Material to process
· · · · · · ·

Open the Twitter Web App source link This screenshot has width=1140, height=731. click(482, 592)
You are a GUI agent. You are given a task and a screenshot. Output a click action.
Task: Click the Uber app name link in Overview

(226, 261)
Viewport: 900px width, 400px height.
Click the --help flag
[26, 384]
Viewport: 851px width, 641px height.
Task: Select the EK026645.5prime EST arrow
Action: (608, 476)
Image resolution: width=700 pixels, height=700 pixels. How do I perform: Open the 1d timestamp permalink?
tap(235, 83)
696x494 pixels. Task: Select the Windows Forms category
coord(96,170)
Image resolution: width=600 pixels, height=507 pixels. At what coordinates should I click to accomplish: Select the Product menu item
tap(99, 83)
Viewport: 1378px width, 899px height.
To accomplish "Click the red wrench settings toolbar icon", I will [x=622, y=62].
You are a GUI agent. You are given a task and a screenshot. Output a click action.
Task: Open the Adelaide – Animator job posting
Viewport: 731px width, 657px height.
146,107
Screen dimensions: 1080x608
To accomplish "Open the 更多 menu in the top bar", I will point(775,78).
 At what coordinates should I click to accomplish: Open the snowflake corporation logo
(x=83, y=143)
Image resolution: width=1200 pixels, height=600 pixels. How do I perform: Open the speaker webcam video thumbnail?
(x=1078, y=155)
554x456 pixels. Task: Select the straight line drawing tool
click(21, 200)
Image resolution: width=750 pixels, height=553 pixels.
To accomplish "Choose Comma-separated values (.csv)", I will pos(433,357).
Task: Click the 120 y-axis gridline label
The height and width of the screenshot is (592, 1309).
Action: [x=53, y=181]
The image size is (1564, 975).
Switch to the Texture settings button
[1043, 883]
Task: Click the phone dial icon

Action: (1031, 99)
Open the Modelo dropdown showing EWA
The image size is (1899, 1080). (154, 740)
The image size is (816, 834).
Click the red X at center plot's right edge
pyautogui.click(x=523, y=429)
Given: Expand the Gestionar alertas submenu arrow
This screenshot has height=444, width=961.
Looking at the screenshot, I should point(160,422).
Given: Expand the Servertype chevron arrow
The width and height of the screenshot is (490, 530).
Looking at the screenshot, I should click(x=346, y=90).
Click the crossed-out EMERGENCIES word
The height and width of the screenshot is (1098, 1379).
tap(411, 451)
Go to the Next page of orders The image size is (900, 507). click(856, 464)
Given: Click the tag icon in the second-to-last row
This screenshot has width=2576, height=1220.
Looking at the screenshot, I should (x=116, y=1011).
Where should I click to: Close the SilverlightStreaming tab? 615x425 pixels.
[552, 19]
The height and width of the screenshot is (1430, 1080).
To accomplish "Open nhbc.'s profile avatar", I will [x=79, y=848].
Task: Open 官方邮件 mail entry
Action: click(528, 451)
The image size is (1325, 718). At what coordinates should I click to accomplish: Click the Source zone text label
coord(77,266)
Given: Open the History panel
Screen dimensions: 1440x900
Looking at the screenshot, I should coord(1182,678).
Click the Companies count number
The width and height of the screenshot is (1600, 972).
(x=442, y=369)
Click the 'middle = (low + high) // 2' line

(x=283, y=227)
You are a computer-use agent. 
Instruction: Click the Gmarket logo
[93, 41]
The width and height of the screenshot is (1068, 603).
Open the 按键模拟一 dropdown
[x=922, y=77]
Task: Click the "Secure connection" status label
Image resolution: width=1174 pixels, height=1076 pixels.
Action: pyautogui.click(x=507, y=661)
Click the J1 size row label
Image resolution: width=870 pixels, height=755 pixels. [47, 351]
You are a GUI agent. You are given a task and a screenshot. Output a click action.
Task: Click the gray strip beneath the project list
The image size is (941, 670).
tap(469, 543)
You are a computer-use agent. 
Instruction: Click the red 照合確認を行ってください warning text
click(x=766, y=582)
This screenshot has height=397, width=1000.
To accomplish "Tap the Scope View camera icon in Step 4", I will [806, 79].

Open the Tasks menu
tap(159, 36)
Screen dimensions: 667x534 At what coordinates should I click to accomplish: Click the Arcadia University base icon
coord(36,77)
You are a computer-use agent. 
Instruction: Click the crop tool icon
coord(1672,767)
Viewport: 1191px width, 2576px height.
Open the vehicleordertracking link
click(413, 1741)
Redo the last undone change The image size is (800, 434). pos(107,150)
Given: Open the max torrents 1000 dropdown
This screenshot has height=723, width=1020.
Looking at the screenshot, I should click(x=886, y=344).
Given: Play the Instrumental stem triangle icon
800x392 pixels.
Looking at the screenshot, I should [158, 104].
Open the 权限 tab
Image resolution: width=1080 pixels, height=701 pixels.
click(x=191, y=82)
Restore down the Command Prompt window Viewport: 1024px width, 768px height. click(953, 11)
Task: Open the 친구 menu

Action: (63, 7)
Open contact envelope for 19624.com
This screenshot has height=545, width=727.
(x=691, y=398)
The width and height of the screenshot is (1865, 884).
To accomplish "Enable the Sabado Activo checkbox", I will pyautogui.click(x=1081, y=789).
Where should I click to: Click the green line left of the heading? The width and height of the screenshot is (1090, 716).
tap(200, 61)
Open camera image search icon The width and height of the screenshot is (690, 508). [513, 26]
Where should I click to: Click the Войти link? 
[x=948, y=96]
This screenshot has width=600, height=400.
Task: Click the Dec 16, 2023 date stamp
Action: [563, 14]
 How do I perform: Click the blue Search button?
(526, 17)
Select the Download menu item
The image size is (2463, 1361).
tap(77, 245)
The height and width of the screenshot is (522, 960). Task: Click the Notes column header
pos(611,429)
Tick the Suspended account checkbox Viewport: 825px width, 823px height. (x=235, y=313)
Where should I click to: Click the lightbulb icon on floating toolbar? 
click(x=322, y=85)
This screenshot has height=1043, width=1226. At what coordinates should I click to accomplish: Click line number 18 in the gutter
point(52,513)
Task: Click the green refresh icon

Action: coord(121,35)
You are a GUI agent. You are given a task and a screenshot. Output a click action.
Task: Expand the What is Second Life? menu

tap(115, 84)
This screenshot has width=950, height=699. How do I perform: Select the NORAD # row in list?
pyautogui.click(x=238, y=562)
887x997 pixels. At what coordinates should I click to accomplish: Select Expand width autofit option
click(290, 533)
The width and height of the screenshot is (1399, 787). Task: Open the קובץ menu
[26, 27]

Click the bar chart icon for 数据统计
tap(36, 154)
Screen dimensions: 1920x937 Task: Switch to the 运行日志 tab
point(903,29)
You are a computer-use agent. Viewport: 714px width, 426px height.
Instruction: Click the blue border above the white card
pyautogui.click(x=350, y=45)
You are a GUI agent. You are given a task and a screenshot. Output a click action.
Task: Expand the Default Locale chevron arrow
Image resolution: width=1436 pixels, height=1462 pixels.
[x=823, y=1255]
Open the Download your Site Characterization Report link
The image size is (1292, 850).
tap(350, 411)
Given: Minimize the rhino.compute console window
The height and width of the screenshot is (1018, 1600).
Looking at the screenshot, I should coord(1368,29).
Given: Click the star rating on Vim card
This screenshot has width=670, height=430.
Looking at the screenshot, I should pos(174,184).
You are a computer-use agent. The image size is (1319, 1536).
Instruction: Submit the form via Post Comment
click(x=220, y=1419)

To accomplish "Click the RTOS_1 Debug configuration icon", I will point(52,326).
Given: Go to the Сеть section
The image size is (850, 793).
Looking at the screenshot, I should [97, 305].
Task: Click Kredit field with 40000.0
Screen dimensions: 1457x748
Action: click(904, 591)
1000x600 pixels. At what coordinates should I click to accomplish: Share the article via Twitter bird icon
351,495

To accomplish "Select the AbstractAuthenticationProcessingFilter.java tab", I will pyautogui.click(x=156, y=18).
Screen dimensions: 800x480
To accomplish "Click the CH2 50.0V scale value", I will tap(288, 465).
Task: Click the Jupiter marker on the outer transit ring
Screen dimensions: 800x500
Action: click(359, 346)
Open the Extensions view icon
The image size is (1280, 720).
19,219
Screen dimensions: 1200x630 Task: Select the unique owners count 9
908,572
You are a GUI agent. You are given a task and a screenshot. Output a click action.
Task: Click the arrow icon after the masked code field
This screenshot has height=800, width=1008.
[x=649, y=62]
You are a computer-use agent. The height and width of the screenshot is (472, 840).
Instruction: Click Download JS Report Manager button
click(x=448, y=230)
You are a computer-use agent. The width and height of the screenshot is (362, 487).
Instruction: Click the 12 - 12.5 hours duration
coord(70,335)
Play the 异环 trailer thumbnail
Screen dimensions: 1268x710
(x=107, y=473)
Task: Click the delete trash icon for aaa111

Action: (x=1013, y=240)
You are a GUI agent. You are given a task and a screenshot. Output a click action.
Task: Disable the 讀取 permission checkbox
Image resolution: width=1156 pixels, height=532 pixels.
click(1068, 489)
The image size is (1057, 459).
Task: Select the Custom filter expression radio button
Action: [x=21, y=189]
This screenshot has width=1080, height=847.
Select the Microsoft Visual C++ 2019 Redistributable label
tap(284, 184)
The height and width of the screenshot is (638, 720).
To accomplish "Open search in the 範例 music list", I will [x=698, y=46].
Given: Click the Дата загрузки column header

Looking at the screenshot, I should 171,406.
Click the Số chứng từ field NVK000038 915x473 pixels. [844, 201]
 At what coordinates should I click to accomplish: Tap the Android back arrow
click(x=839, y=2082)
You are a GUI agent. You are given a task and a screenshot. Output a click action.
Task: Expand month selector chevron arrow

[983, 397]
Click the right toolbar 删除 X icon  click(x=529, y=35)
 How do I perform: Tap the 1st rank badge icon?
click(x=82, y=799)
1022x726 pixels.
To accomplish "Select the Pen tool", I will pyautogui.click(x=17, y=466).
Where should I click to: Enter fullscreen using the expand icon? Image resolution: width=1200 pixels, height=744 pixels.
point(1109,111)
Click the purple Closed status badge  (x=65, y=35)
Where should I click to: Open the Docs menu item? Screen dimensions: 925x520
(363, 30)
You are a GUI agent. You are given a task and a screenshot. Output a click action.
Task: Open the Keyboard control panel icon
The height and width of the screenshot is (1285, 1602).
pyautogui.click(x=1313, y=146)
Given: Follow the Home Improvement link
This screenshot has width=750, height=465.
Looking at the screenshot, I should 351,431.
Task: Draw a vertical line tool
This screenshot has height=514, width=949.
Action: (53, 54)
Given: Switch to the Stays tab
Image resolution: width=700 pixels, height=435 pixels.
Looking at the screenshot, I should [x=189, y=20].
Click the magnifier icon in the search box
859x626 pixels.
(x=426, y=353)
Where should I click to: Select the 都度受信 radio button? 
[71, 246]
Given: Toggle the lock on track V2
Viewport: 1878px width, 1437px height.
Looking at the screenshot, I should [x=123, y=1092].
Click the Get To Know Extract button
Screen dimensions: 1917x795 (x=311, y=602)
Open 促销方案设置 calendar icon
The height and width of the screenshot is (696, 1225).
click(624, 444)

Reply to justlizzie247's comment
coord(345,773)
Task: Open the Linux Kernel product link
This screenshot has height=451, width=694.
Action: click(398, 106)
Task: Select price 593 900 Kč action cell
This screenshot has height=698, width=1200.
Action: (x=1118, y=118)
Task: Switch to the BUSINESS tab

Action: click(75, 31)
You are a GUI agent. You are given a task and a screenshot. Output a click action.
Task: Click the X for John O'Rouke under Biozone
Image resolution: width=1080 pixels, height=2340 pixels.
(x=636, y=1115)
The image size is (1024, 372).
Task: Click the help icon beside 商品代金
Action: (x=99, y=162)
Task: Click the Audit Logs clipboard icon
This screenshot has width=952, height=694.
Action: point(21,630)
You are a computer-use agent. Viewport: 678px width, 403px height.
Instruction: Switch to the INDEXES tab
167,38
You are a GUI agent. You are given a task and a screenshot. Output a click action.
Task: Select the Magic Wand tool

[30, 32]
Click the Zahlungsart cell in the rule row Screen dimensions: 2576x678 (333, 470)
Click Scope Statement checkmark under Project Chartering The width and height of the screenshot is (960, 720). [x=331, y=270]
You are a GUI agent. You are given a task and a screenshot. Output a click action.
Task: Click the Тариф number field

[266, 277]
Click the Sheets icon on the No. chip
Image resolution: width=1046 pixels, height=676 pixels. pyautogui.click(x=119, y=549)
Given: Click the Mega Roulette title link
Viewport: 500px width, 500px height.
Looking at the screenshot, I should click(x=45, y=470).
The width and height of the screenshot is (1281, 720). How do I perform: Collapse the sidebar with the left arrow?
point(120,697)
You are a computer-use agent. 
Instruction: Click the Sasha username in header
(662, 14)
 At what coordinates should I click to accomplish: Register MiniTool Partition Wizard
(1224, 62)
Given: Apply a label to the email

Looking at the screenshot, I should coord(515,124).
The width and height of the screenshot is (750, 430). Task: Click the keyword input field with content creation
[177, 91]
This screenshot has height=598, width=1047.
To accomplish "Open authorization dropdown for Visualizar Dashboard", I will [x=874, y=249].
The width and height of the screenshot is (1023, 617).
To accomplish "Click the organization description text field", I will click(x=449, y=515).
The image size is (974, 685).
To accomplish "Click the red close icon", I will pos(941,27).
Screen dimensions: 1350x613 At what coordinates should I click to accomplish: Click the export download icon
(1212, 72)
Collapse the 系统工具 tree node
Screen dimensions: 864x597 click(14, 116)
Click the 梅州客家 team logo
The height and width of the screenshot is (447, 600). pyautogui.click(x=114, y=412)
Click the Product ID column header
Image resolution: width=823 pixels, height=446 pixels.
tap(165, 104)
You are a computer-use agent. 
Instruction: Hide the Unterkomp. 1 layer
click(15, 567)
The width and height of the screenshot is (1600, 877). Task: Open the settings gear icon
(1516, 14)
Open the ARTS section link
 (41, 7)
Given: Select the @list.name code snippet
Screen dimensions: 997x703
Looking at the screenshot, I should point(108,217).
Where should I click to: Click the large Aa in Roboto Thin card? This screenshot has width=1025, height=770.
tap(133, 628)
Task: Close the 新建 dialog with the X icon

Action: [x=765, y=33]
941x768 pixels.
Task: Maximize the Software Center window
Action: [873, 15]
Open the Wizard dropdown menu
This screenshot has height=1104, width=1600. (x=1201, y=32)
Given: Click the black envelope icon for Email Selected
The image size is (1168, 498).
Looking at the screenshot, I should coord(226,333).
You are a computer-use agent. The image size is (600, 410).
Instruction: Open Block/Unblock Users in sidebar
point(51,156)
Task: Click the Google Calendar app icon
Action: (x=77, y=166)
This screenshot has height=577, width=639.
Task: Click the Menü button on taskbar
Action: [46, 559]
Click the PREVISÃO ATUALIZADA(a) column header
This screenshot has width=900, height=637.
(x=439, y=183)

· · · · · · ·

Task
Both the first line of the data above and the line with "Task: Open the Adelaide" must be included; please return exactly those lines and the ones between them.

Result below
Open the Twitter Web App source link This screenshot has width=1140, height=731. click(482, 592)
You are a GUI agent. You are given a task and a screenshot. Output a click action.
Task: Click the Uber app name link in Overview

(226, 261)
Viewport: 900px width, 400px height.
Click the --help flag
[26, 384]
Viewport: 851px width, 641px height.
Task: Select the EK026645.5prime EST arrow
Action: (608, 476)
Image resolution: width=700 pixels, height=700 pixels. How do I perform: Open the 1d timestamp permalink?
tap(235, 83)
696x494 pixels. Task: Select the Windows Forms category
coord(96,170)
Image resolution: width=600 pixels, height=507 pixels. At what coordinates should I click to accomplish: Select the Product menu item
tap(99, 83)
Viewport: 1378px width, 899px height.
To accomplish "Click the red wrench settings toolbar icon", I will [x=622, y=62].
You are a GUI agent. You are given a task and a screenshot. Output a click action.
Task: Open the Adelaide – Animator job posting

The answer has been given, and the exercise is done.